(Records provided begins)

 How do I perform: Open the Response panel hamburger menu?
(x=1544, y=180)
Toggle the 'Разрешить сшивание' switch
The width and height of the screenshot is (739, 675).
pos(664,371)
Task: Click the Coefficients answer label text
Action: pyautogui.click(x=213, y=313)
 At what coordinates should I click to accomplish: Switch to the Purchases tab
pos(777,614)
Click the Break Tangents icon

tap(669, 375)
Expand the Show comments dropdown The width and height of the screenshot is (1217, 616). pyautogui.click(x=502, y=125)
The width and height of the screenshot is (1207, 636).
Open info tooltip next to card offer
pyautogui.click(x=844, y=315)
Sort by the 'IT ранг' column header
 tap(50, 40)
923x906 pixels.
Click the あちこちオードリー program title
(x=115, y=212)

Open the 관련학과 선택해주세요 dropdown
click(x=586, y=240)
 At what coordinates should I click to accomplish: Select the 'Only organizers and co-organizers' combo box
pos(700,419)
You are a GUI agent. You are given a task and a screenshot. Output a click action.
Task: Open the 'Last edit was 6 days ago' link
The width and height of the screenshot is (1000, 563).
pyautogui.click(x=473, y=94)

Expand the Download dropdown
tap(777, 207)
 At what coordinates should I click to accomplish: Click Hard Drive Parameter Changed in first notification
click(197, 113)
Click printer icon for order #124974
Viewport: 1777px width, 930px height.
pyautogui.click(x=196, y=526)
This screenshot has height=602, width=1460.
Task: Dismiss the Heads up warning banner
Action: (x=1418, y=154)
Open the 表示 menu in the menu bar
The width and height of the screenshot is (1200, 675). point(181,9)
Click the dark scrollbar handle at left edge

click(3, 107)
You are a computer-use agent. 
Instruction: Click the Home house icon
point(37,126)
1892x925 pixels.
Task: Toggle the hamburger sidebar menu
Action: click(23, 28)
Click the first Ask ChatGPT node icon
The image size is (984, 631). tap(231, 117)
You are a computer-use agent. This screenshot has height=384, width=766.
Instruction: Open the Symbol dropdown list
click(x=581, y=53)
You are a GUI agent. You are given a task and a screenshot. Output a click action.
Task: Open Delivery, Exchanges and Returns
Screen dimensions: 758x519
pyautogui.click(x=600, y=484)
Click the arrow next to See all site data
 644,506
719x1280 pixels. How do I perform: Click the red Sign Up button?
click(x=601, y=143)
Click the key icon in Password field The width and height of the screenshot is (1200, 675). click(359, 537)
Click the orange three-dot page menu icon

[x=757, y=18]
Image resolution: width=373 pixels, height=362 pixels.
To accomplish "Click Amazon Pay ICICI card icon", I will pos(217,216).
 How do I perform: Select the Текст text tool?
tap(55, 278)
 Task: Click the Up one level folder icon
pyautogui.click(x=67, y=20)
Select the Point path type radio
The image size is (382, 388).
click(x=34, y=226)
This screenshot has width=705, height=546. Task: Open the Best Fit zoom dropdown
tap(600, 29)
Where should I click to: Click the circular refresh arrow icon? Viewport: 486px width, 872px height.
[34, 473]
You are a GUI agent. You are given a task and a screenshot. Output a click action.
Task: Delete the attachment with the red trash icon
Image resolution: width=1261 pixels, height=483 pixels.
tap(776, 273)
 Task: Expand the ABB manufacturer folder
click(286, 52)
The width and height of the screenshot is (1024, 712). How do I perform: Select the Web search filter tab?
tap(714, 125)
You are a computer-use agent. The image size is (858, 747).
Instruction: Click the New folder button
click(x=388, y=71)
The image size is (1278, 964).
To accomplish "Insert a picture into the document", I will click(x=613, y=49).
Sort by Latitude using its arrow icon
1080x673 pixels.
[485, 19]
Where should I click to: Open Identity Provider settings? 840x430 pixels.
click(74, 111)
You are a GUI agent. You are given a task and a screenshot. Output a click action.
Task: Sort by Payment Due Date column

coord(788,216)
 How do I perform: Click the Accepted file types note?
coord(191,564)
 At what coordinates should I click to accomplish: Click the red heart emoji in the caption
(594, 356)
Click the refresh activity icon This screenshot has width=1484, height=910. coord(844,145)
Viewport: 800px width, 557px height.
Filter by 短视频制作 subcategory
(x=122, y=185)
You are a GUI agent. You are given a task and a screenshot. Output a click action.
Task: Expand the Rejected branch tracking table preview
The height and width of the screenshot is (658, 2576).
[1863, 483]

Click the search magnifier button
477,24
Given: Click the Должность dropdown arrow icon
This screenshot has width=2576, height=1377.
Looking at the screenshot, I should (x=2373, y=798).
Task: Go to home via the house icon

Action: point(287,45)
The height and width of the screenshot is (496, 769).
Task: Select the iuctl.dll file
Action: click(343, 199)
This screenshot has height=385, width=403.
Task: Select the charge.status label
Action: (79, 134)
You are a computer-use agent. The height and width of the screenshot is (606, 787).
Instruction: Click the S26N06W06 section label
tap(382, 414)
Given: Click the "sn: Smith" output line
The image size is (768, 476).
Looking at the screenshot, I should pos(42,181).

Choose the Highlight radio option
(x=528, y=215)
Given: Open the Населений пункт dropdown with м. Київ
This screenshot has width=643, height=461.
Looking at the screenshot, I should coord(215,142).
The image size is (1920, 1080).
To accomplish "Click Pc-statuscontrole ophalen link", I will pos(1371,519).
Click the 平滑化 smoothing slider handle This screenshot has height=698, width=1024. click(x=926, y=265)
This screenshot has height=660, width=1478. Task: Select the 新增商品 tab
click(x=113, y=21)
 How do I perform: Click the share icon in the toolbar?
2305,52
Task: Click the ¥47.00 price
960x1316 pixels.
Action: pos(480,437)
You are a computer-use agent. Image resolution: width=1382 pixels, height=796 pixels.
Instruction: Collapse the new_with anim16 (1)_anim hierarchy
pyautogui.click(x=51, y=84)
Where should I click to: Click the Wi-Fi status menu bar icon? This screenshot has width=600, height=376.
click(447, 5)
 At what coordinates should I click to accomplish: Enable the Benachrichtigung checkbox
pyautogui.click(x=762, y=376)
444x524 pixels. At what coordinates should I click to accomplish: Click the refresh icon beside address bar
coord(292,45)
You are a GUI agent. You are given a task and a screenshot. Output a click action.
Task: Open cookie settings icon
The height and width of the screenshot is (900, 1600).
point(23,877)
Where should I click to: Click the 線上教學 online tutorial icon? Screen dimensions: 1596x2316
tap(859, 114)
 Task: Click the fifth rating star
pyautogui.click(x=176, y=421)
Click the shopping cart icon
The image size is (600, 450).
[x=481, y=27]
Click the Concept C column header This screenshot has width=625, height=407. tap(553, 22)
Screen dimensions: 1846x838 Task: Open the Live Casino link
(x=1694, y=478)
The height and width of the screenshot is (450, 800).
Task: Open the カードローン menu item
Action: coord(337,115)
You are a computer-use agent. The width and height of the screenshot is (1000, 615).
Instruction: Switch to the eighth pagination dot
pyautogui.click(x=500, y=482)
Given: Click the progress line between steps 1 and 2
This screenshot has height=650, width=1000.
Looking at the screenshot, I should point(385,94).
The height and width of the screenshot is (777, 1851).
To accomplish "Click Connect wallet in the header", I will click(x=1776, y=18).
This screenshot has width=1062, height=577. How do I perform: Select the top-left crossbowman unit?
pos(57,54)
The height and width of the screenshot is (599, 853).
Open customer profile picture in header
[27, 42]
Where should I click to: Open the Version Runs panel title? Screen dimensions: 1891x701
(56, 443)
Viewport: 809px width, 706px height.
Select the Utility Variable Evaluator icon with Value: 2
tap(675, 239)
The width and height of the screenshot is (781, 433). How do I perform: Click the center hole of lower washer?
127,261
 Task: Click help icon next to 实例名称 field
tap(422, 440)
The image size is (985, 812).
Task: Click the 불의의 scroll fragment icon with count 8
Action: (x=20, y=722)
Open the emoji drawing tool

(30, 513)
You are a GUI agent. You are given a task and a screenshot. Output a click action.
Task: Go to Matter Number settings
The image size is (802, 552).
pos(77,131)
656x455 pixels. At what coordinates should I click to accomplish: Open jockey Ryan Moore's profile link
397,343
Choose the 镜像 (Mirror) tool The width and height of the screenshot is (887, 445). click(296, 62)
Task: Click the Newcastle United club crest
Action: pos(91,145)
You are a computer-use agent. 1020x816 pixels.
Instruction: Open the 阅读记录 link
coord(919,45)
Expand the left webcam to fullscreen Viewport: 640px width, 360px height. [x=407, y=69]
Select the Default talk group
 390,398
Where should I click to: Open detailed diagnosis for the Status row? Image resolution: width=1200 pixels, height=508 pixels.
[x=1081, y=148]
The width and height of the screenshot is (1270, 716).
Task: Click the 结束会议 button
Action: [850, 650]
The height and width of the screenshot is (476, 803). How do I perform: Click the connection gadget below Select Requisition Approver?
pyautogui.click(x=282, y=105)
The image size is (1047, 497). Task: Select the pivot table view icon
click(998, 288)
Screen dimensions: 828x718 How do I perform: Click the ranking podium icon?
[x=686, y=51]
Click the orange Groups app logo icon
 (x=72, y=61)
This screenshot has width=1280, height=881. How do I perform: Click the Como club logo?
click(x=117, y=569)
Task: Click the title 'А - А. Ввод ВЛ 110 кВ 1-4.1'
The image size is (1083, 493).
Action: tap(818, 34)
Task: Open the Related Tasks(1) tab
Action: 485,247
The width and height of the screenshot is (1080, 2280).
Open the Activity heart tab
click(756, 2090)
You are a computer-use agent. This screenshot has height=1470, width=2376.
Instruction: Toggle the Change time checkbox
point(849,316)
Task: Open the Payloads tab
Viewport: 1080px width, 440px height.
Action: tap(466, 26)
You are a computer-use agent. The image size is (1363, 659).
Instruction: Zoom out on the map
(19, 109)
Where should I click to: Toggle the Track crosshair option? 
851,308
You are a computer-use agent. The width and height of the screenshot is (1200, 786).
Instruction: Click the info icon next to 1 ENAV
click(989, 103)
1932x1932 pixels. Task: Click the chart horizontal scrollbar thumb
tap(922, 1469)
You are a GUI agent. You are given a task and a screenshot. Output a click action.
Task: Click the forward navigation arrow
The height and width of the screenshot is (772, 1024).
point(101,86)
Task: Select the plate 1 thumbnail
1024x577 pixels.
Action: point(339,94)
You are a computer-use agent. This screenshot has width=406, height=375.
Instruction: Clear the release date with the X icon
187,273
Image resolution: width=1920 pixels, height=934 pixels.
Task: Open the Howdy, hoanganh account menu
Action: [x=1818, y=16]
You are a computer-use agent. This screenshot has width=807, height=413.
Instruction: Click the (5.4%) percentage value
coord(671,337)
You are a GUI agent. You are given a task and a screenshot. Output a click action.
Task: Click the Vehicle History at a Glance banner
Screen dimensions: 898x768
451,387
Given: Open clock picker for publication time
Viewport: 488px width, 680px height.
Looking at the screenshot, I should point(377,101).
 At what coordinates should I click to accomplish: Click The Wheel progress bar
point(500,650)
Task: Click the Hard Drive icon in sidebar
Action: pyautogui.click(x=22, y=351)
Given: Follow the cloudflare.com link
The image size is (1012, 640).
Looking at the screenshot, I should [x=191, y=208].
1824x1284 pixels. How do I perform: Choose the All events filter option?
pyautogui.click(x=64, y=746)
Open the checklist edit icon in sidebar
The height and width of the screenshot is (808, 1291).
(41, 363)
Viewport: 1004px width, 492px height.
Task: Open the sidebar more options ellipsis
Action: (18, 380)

(Records provided ends)

Directions for this task: Exactly as they appear above, output the lines of the data from the first through the one that contains "Task: Open the 'Last", and only those lines.

Written solution:
 How do I perform: Open the Response panel hamburger menu?
(x=1544, y=180)
Toggle the 'Разрешить сшивание' switch
The width and height of the screenshot is (739, 675).
pos(664,371)
Task: Click the Coefficients answer label text
Action: pyautogui.click(x=213, y=313)
 At what coordinates should I click to accomplish: Switch to the Purchases tab
pos(777,614)
Click the Break Tangents icon

tap(669, 375)
Expand the Show comments dropdown The width and height of the screenshot is (1217, 616). pyautogui.click(x=502, y=125)
The width and height of the screenshot is (1207, 636).
Open info tooltip next to card offer
pyautogui.click(x=844, y=315)
Sort by the 'IT ранг' column header
 tap(50, 40)
923x906 pixels.
Click the あちこちオードリー program title
(x=115, y=212)

Open the 관련학과 선택해주세요 dropdown
click(x=586, y=240)
 At what coordinates should I click to accomplish: Select the 'Only organizers and co-organizers' combo box
pos(700,419)
You are a GUI agent. You are given a task and a screenshot. Output a click action.
Task: Open the 'Last edit was 6 days ago' link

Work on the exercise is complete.